I am not sure how my wife is going to survive this loss. I have remained quite strong through this, mostly because of my writing, memorial planning and scheming to get the scholarship plan going. I am at my best when I am in action and I fail miserably when I pause. Roni, on the other hand, is a person who isolates herself and goes into lock down when faced with adversity. In many ways my wife is stronger than I; when she finally comes out of this (if she does) she will be tougher than I have ever been. In the mean time, I have to try to be strong for both of us. Its tough though: I fear that I may alienate Roni by not appearing to be hurt by the loss of Calista. If there is one thing this has taught me, its that grief does funny things to people. I have become more driven and less tolerant of fools than I ever thought I could be. My attitude now seems to be "Lead, follow or get the hell out of the way"; something that is far from a good point of view when you need people's help and support to attain your goals. Roni, on the other hand, is so fragile that a simple curt word from anyone is enough to cause her to fold and cry. The problem here is that to heal you have to want to heal, and neither of us can see the point right now. We literally lived our life to give our girl a better life and future than either of us; what do you do when your reason for living is gone?
Today I returned to work. I agreed to do this without actually considering the day or date. Two weeks ago today my world cracked open and burned. I did not have a good day. When I finally escaped work and drove home, I could only remember the last time I came long Joyce Avenue during a business day I was returning home to a hysterical wife, a young police officer, a grief counsellor and my own version of hell.
Tomorrow I return to Courtenay to attend the opening of the College's annual photography show. All the artists have to be present for opening night; Calista's portrait will be there in her stead... and so will Roni and I.
Bryce,
ReplyDeleteYou paint such a wonderful picture of Calista that I find myself deeply regretting that I didn't know her myself. I'm not surprised that she was an amazing, glowing, golden girl as I don't remember her father as a little grey man at all. I'm sure the combination of you and your Roni could only produce something spectacular.
Your generosity (even if it is because you must in order to survive) in sharing your golden child with us all is much appreciated. I find myself laughing out loud at your descriptions and the various memories on the Facebook page.
I hold my 'babies' (now 25 and nearly 29) tighter these last two weeks and am grateful for their being close at hand so that I can do so. To become a parent is to live at the edge of the cliff, always knowing (even if it is just a distant knowledge) that the abyss is there and you could end up at the bottom with no warning.
Hold tight to each other now as you are as much Calista as she was you. Our thoughts and love are with you both as you navigate the abyss and make your way back toward the light.

Material shown:

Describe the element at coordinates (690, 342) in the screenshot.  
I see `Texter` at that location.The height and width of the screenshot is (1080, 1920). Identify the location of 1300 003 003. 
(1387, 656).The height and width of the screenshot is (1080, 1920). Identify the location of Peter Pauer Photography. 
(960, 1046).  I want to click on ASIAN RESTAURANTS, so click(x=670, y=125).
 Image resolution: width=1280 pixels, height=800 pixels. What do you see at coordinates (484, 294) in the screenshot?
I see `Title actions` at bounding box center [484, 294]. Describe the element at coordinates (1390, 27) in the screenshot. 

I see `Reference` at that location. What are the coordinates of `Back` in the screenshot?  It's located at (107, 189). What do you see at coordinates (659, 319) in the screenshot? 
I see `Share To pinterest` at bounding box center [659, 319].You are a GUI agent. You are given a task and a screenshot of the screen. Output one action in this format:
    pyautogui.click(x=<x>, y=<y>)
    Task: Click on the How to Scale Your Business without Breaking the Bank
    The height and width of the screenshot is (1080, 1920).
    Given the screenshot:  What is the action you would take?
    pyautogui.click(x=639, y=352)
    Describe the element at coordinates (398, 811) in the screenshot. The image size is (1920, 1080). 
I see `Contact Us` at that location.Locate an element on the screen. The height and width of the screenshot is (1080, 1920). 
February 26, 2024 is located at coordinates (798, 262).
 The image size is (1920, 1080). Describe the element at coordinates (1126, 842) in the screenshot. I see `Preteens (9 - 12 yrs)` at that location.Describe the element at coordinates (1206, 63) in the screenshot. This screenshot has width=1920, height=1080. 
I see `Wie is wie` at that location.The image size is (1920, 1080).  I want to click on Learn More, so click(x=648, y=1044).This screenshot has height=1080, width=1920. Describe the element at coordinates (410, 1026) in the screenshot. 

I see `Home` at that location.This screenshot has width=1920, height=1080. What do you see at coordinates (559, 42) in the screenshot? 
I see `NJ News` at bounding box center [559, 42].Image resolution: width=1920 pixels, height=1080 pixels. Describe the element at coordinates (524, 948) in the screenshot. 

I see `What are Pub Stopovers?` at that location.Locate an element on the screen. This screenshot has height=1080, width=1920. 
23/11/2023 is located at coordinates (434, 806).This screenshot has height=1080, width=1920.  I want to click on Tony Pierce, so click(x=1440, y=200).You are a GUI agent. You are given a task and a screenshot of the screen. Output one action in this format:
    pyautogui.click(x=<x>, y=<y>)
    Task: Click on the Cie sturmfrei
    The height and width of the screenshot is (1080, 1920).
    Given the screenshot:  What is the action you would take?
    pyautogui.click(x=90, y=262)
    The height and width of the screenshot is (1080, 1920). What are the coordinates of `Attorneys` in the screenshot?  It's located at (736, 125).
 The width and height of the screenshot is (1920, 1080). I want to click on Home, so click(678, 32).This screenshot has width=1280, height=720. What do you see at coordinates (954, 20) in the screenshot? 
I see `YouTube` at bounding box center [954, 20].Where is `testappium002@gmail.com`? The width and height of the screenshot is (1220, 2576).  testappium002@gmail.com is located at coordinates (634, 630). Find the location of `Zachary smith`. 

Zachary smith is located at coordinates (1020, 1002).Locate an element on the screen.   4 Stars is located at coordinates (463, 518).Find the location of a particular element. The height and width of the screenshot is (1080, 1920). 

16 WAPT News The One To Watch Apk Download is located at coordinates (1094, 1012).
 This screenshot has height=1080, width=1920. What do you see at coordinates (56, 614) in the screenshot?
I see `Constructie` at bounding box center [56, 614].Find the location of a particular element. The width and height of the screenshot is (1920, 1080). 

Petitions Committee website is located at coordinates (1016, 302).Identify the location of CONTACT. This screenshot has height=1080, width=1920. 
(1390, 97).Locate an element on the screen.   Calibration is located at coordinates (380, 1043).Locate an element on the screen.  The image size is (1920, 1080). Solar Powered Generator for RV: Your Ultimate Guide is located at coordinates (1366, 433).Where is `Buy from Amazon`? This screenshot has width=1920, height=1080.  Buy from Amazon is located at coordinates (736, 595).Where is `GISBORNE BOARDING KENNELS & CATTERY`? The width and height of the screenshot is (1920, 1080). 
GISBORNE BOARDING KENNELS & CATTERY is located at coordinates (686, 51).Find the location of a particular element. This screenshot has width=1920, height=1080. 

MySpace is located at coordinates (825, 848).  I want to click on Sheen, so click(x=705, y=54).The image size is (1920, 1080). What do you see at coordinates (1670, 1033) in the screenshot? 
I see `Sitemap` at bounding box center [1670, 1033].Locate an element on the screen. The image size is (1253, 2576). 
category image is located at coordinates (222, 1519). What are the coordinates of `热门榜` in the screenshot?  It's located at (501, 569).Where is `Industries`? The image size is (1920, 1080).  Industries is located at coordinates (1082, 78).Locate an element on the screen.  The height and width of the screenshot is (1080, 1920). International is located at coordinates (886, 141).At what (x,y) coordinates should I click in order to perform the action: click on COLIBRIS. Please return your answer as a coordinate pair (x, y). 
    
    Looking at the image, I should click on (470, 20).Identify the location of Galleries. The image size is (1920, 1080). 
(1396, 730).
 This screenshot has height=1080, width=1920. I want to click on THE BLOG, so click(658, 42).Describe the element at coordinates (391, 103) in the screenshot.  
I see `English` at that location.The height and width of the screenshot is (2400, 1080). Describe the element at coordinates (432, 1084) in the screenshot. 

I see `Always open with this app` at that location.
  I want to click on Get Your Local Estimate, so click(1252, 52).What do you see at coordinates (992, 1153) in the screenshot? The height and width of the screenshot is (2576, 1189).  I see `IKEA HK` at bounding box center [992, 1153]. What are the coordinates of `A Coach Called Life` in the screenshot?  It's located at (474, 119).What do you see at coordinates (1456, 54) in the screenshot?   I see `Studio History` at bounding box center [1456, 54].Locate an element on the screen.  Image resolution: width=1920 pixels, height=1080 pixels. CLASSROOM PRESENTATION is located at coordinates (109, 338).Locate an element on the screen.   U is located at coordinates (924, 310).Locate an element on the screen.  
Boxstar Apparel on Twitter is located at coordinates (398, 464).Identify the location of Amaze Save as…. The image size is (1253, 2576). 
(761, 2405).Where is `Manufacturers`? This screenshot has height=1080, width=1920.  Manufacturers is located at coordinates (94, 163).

The problem:
Translate this sentence from the post about losing Calista into Spanish: "I am at my best when I am in action and I fail miserably when I pause." You will not need the lines for this.

Solution to this exercise:
Estoy en mi mejor momento cuando estoy en acción y fracaso estrepitosamente cuando me detengo.